Bagi saya sendiri, keadaan dilematis menjadi bebas nilai. Agama sebagai pranata social dalam upaya teoretis adalah perangkat untuk mengatur perilaku social yang sering juga menjadi kaidah norma atau nilai atau value.



Dalam pengembaraan ilmiahnya, agama secara simbolik dapat menceritakan kepada kita culture suatu komunitas. Clifford geertz misalnya, dalam penelitianya soal ceremony kematian, tentang kenduri, tentang wayang, bahkan tentang adu ayam, dapat menemui suatu definisi culture sebagai seperangkat symbol yang bekerja untuk menjadikan komunitas itu sebagai berbentuk rupa seperti apa. Symbol-simbol dalam komunitas pemiliknya menjadi seperangkat aturan dalam kesadaran mengenai cara berlaku lapah dalam kenyataan komunitas social.

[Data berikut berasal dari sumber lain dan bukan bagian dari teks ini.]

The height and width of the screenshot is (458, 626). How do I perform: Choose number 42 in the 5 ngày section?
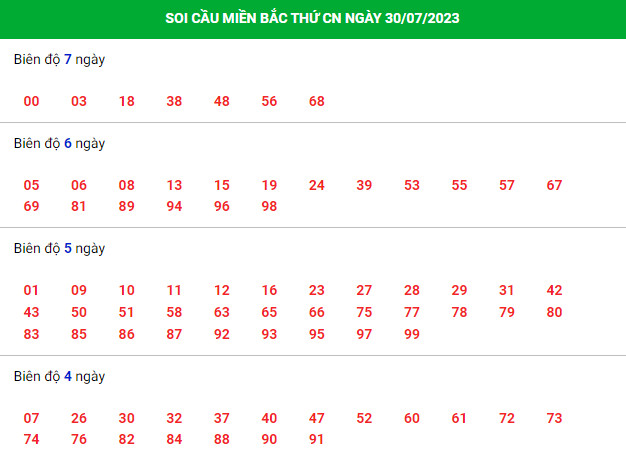pos(554,290)
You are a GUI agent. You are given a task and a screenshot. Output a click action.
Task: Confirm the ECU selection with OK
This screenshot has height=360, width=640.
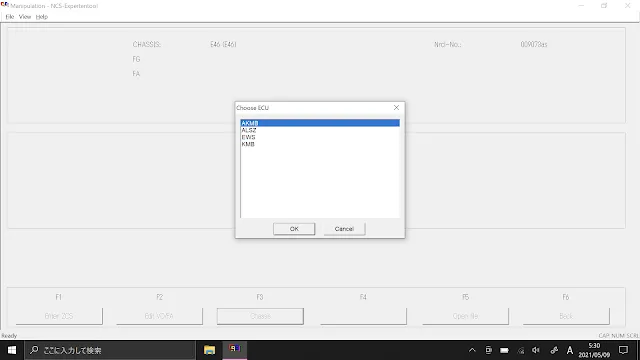pyautogui.click(x=294, y=229)
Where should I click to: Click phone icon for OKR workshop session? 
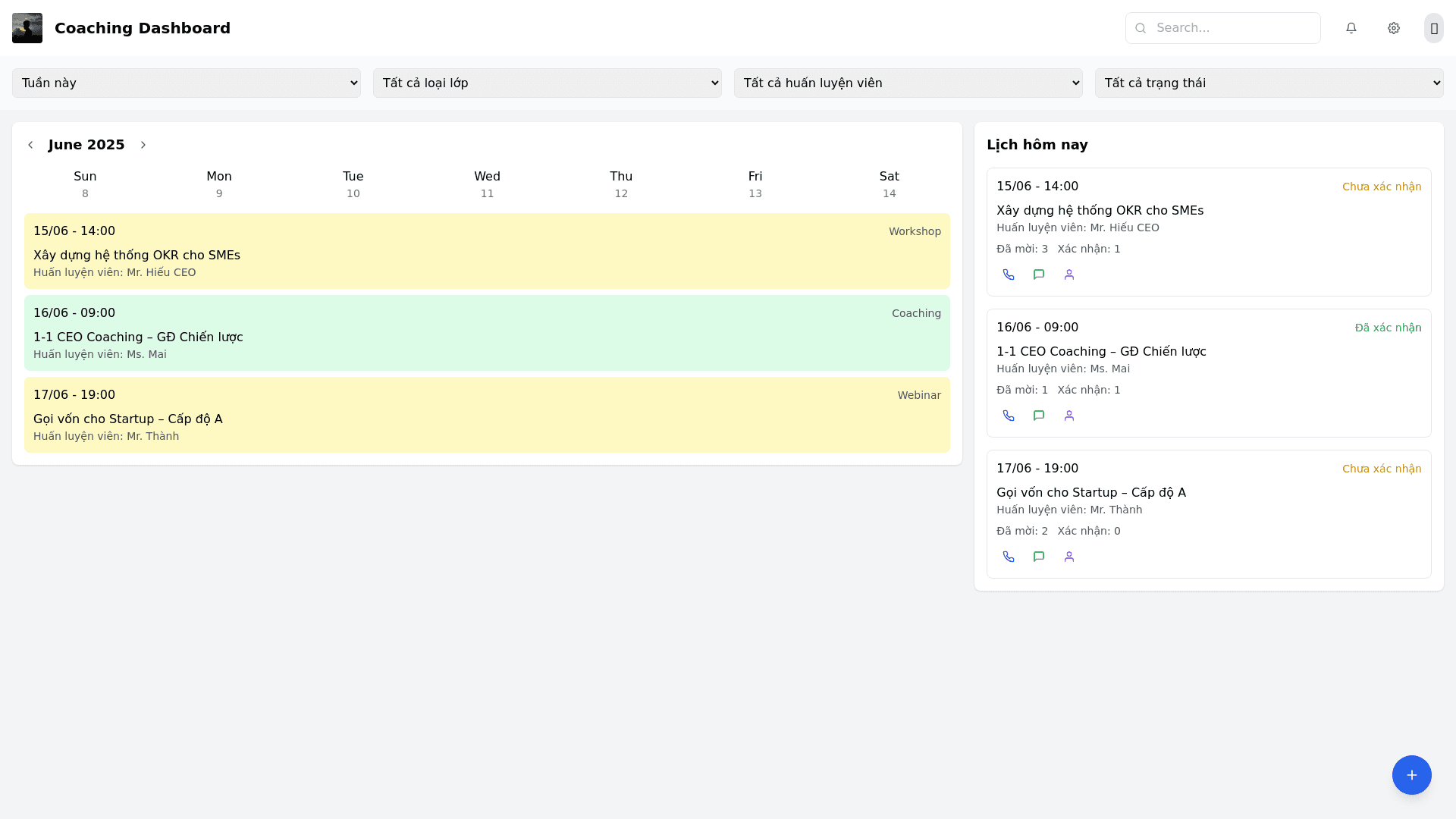click(x=1008, y=275)
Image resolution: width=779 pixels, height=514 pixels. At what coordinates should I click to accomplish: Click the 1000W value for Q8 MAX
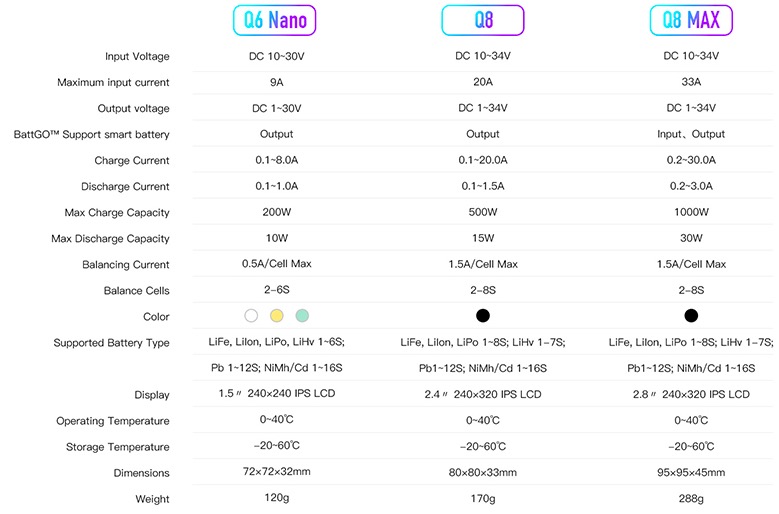691,212
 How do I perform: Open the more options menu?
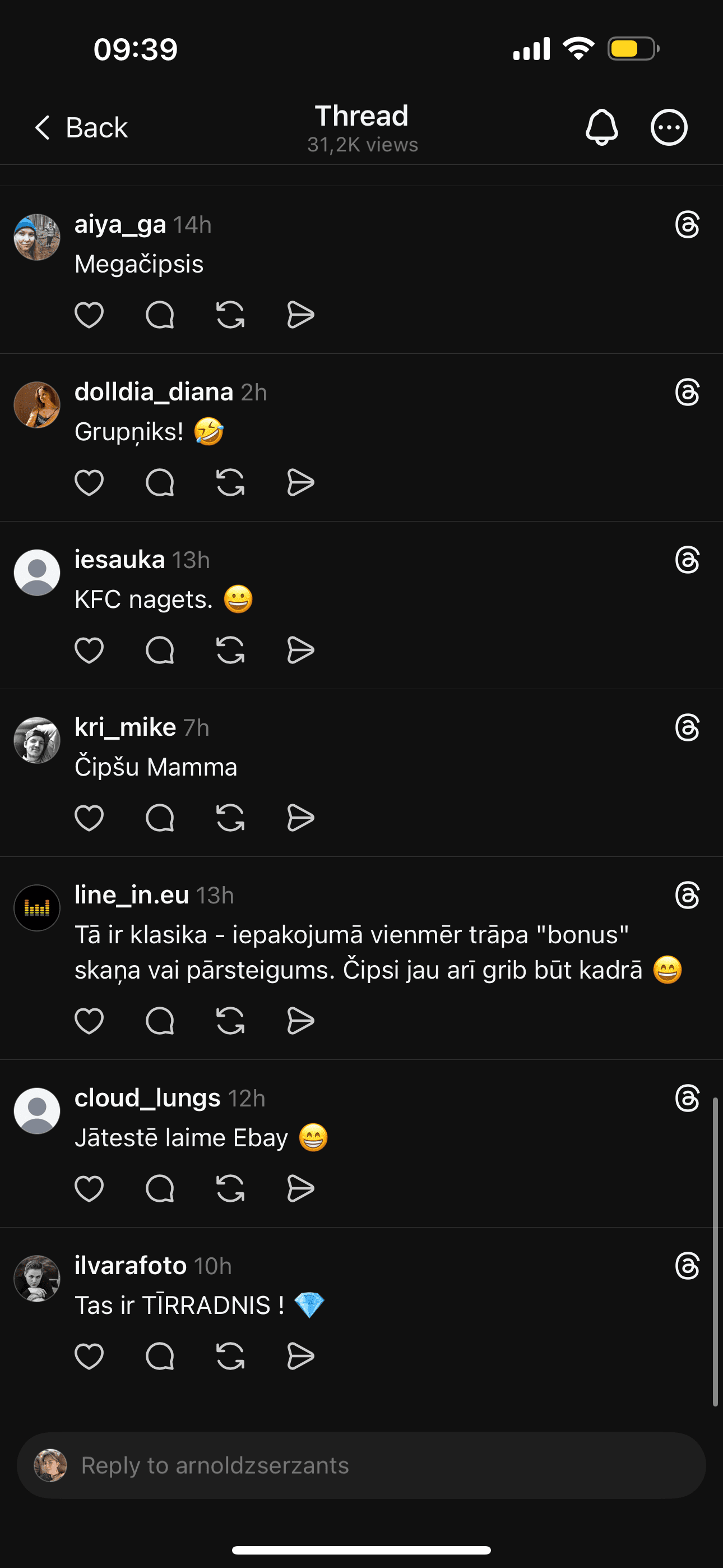669,128
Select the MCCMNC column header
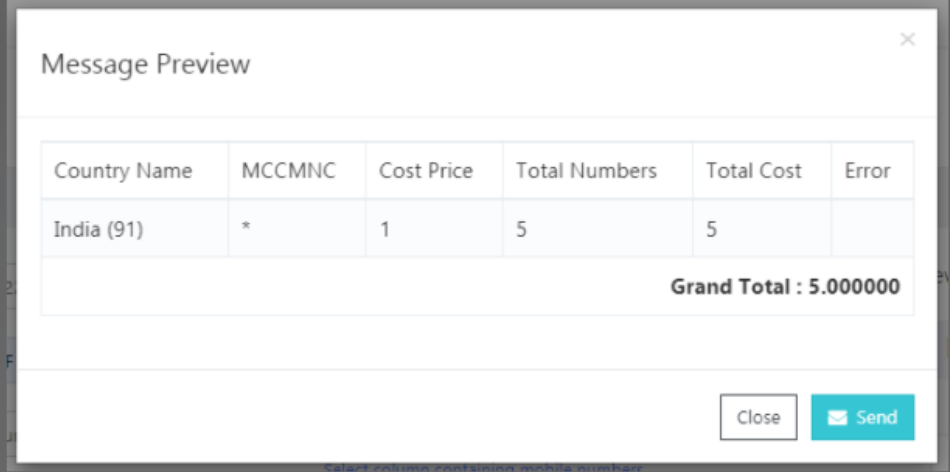This screenshot has height=472, width=950. [289, 171]
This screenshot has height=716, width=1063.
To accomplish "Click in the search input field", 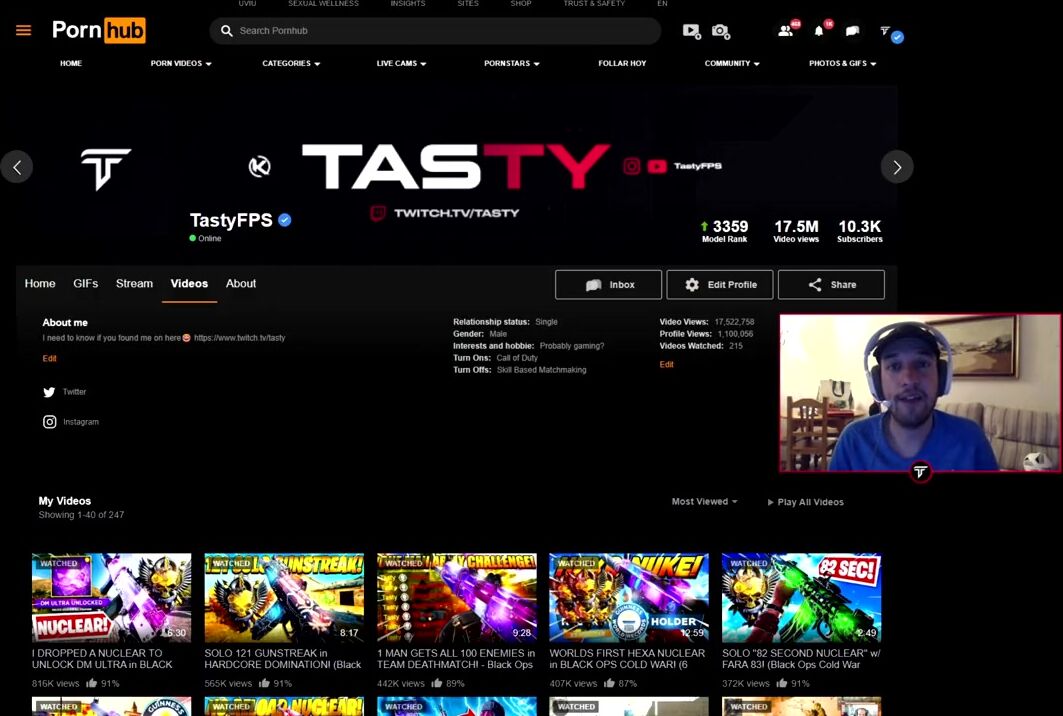I will (440, 31).

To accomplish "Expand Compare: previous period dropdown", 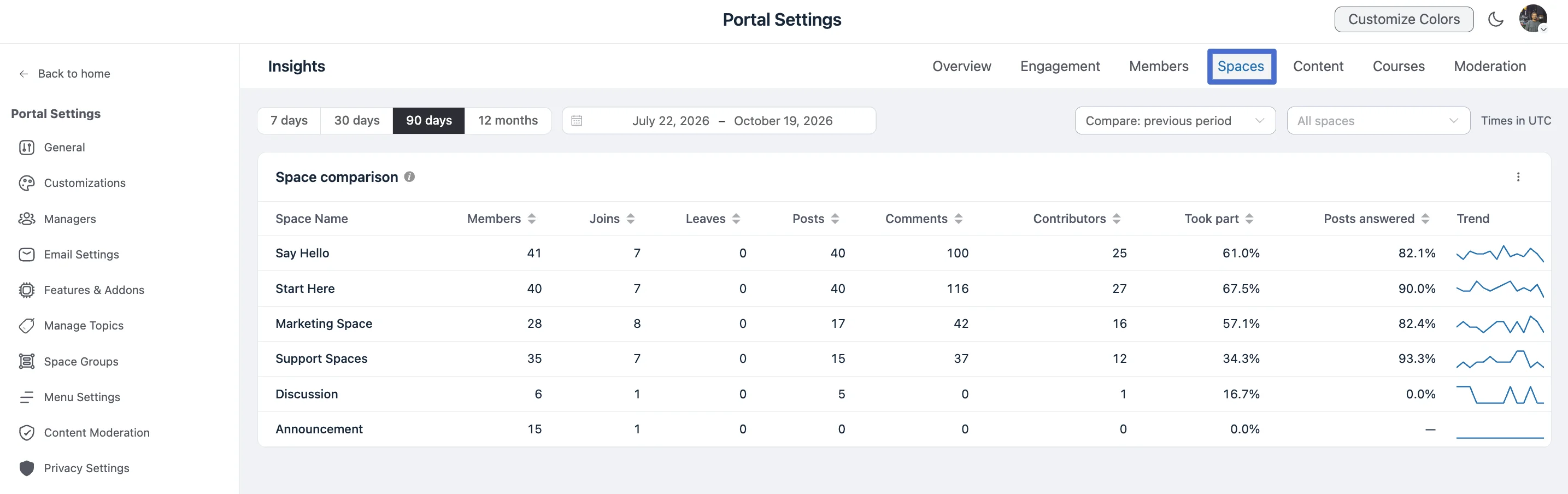I will 1175,120.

Symbol yang berada di tataran kognitif, otak manusia menjadi software system untuk mengaktivasi hardware komunitas sebagaimana dia dapat berjalan.



Begitu lah software dapat dimanipulasi oleh para programmer mampu upgrade, mampu manipulasi, mampu terinfeksi virus, dan programmer tingkat tinggi bisa mengobok-obok software system, sebut dia sebagai hacker.



Melalui software ini, pemahaman siapapun yang mengerti maksud simbolik Geertz akan tercerahkan soal gejala religi bentuknya seperti apa lalu ditenggarai memunculkan gelagat social seperti apa, tidak luput penyajian entertainment di bidang kepercayaan yang berupa wujud seperti apa di tanah air.



Sesuatu yang boleh dibilang rajutan symbol akan memudahkan pemerhati bahwa itu adalah culture. Religi, system kekerabatan, pekerjaan, adalah elemen penting untuk bisa dilihat sebagaimana symbol-simbol di dalamnya masing-masing saling merajut.